→ **PROBLEM DETAILS**:
Report, word for word, every line of the material that contains "screenshot".

::: DATA IN THIS EXERCISE :::

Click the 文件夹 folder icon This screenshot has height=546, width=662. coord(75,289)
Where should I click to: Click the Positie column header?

:::
::: DATA IN THIS EXERCISE :::

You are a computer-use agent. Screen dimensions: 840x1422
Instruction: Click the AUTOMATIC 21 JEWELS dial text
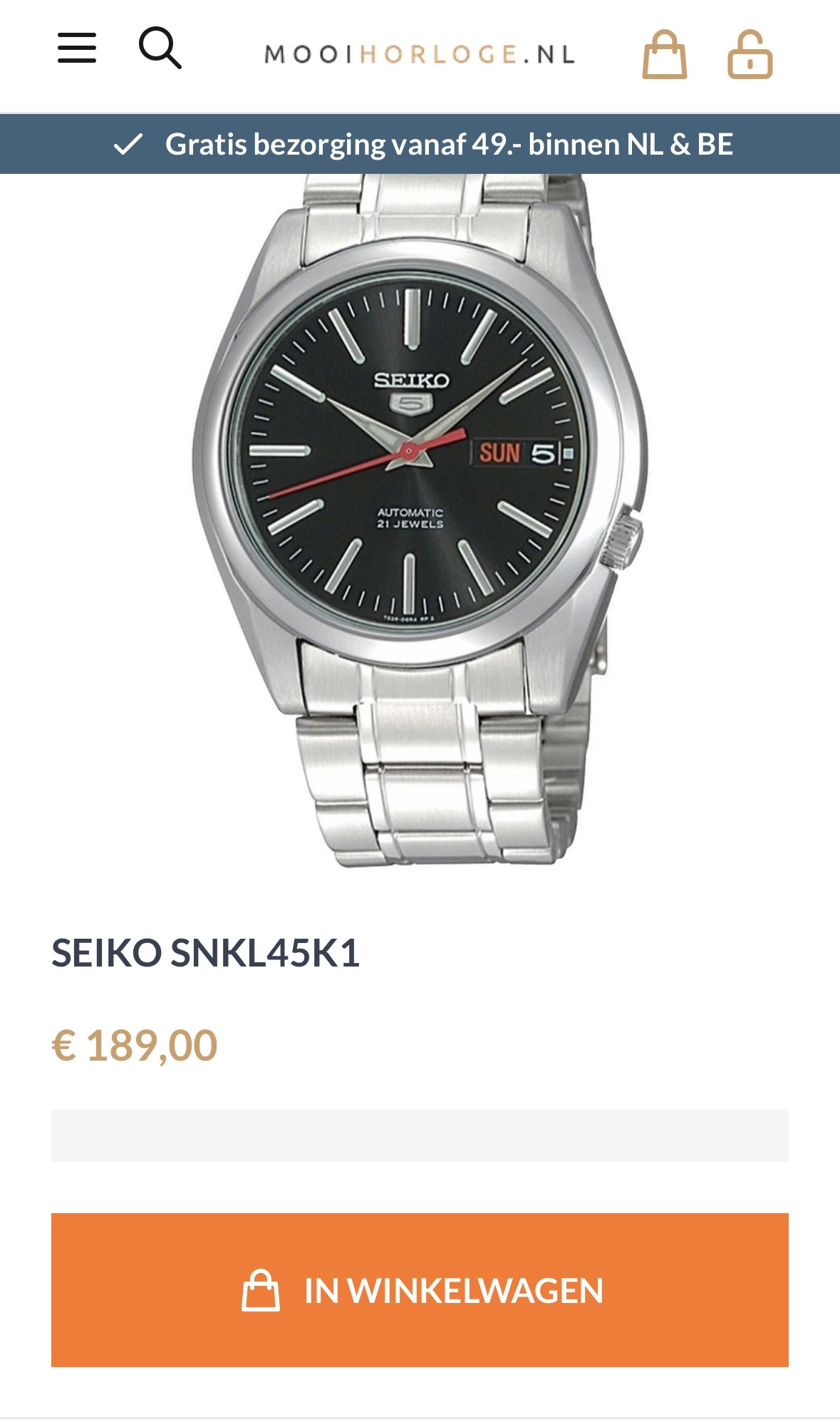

:::
::: DATA IN THIS EXERCISE :::

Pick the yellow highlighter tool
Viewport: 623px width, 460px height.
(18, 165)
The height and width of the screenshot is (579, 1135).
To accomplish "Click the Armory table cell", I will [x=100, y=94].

:::

→ **SOLUTION TO THIS EXERCISE**:
Click the 文件夹 folder icon This screenshot has height=546, width=662. coord(75,289)
The height and width of the screenshot is (579, 1135).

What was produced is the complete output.